Privacy Policy

Information collected automatically

• Source platform organization or user account name (e.g., GitHub, GitLab, Bitbucket), used as your organization identifier
• Repository names and branch/tag references (used to provision simulations)
• IP address and user agent string (collected with API requests and form submissions)
• Request counts and usage metrics (aggregated per organization per day)

Information you provide

• Contact information: name, email address, phone number, company name, billing address (when you register as a contact or subscribe to a paid plan)
• Contact form submissions: name, email, company, message content
• OpenAPI specifications and related files uploaded through supported integrations

Information we do not collect

• We do not store credit card numbers or payment credentials. All payment processing is handled by Stripe.

• To operate and provision the Service (simulation deployment, request routing, usage tracking)
• To enforce tier limits and prevent abuse
• To process payments through Stripe
• To respond to your inquiries and support requests
• To analyze usage patterns and improve the Service (via Google Analytics)
• To comply with legal obligations

• Consent: we obtain your consent (express or implied, as appropriate) for the collection, use, and disclosure of personal information, in accordance with PIPEDA and Québec Law 25
• Performance of a contract: processing necessary to provide the Service you requested
• Legitimate interests: usage analytics, abuse prevention, and service improvement, where these interests are not overridden by your privacy rights
• Legal obligation: where we are required or authorised to collect, use, or retain information by Canadian or Québec law

We use the following third-party services that may process your data:

Account data, billing information, and organization records are stored on AWS servers located in the European Union. Simulation data (your uploaded specifications and deployed simulation environments) may be stored in any supported AWS region based on your organization's region assignment. We use industry-standard security measures including encryption in transit (TLS) and at rest to protect your data.

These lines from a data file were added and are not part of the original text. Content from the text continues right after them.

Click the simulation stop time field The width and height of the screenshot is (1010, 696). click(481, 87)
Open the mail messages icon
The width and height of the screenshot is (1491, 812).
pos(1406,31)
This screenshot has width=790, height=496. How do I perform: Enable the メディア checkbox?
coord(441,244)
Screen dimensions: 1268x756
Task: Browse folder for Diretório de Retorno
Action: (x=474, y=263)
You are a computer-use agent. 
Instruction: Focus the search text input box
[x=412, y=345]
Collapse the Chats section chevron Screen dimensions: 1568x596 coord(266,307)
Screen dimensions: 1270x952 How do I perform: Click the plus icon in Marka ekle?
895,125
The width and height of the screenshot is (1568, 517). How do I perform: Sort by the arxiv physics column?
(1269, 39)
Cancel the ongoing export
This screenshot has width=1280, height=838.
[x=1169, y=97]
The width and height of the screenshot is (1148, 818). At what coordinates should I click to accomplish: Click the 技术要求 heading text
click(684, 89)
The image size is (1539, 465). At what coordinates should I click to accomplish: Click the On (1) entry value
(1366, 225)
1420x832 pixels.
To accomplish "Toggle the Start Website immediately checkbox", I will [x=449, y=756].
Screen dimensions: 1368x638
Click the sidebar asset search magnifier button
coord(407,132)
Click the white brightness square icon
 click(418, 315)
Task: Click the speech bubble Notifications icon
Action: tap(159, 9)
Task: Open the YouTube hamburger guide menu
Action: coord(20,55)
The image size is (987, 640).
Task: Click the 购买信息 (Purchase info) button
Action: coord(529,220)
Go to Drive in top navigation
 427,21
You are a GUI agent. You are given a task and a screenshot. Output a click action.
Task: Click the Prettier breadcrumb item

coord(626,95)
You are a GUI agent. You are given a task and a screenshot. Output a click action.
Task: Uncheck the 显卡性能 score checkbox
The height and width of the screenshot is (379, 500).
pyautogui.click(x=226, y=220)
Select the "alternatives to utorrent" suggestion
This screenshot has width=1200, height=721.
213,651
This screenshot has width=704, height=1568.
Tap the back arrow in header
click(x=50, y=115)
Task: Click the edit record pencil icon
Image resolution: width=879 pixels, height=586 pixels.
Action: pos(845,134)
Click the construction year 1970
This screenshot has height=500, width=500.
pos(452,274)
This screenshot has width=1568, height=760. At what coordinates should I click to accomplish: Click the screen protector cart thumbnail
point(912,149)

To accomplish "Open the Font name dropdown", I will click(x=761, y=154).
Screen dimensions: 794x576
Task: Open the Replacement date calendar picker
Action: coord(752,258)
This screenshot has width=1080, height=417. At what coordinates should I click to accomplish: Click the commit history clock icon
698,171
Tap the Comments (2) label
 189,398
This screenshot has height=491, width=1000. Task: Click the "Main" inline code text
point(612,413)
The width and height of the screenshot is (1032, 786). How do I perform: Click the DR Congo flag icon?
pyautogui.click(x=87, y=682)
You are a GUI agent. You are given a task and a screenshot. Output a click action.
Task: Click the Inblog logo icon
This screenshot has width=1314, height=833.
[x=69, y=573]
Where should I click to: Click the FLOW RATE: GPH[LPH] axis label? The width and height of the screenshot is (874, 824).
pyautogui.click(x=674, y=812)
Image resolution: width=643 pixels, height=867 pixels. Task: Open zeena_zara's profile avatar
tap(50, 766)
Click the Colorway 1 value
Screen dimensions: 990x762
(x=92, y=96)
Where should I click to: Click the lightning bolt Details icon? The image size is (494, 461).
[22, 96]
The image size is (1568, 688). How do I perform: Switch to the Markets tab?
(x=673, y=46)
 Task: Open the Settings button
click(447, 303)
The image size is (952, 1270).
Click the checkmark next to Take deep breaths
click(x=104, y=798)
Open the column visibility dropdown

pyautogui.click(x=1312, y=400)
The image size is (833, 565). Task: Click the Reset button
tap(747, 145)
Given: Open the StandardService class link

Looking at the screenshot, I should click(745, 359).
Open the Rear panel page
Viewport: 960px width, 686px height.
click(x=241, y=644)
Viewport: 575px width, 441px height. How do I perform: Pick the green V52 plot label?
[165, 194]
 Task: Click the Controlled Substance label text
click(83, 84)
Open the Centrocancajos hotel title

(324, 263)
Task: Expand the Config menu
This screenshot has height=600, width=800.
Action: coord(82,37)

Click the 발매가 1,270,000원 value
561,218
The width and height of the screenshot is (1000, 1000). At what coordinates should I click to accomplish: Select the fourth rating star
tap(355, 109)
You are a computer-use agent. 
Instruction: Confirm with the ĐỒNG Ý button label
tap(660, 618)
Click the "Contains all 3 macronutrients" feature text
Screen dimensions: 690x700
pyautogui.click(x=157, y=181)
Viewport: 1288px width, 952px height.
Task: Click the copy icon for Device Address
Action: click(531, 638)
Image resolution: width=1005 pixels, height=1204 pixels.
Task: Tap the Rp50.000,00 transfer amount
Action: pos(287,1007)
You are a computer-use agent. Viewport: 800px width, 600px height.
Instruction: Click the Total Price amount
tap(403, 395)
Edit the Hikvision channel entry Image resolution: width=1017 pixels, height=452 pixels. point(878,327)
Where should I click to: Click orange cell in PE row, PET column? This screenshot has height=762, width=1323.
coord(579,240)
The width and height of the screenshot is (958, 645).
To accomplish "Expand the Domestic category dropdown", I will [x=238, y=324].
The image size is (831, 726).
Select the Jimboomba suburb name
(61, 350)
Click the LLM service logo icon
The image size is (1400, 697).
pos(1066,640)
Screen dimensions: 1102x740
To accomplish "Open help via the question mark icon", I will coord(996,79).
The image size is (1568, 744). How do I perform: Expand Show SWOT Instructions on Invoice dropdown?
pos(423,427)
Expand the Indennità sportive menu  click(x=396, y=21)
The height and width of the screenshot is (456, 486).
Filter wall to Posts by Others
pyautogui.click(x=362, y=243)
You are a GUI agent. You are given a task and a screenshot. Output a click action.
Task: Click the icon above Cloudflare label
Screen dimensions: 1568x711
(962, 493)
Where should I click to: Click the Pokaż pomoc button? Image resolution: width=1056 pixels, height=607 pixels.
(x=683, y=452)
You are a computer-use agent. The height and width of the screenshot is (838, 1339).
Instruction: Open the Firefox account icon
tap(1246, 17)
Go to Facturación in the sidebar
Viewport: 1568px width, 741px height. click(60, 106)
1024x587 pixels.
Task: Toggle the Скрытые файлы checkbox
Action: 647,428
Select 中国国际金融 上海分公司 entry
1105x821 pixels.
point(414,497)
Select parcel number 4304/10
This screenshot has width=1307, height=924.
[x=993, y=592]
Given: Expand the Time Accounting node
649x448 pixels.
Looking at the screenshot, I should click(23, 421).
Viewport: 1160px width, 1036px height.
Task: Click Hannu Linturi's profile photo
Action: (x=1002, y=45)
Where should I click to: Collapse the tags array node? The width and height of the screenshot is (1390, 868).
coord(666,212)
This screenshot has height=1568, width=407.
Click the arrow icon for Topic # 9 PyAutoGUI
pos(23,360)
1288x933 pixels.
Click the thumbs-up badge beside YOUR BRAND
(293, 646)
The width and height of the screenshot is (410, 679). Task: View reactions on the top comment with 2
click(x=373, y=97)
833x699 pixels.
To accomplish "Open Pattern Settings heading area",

Each simulation runs in an isolated environment with scoped access permissions. Simulations cannot access other users' data.

While we take reasonable precautions to protect your data, no method of electronic storage or transmission is 100% secure. We cannot guarantee absolute security.

We retain your organization and contact data for as long as your account is active.

Usage data (request counts, error rates) is retained in aggregated form for a limited period and then automatically deleted.

When you remove the Mockzilla integration and your simulations are torn down, your uploaded specifications and simulation data are deleted. Your organization record, usage history, and any associated contact or billing information may be retained for a reasonable period to support billing, analytics, and legal obligations.

Contact form submissions are retained for as long as needed to respond to your inquiry.

Under PIPEDA, Québec Law 25, and other applicable Canadian privacy laws, you have the following rights regarding your personal information:

• Right of access: request a copy of the personal information we hold about you
• Right to rectification: request correction of inaccurate or incomplete personal information
• Right to deletion or de-indexing: request deletion of your personal information, or that we cease disseminating or de-index it, where the law permits
• Right to withdraw consent: withdraw your consent to the collection, use, or disclosure of your personal information at any time, subject to legal or contractual restrictions
• Right to data portability: request your computerised personal information in a structured, commonly used technological format
• Right to information about automated decisions: where a decision is based exclusively on automated processing of your personal information, request to be informed and to submit observations
• Right to object or to file a complaint: object to specific processing activities, or file a complaint with the Commission d'accès à l'information du Québec or the Office of the Privacy Commissioner of Canada

To exercise any of these rights, please contact our Privacy Officer at the address provided below. We will respond within 30 days.

Although we are established in Québec, Canada, your account and billing data is primarily stored on AWS servers located in the European Union, and simulation data may be stored in any supported AWS region. As a result, your personal information is processed outside Canada and may be subject to the laws of the jurisdictions in which it is stored. Some third-party services (Stripe, Google Analytics) may also transfer or process data in the United States. Where personal information is transferred outside Québec or Canada, we take reasonable contractual, organisational, and technical measures to ensure that it receives a level of protection equivalent to that required under Québec Law 25 and PIPEDA.

The Service is not directed at children under the age of 14. In accordance with Québec Law 25, we do not knowingly collect personal information from minors under 14 without the consent of a person having parental authority. If you believe we have collected information from a child without proper consent, please contact us and we will delete it promptly.

We may use cookies for essential functionality such as language preferences. We use Google Analytics, which may set its own cookies for analytics purposes.

You can control cookies through your browser settings. Disabling cookies may affect certain features of the Service.

We may update this Privacy Policy at any time. Changes take effect immediately upon publication on our website. We encourage you to review this page periodically.

For privacy-related questions, data access requests, or complaints, please contact our Privacy Officer at:

privacy@mockzilla.org

You also have the right to lodge a complaint with the Commission d'accès à l'information du Québec (CAI) or the Office of the Privacy Commissioner of Canada (OPC), or with a supervisory authority in your country of residence.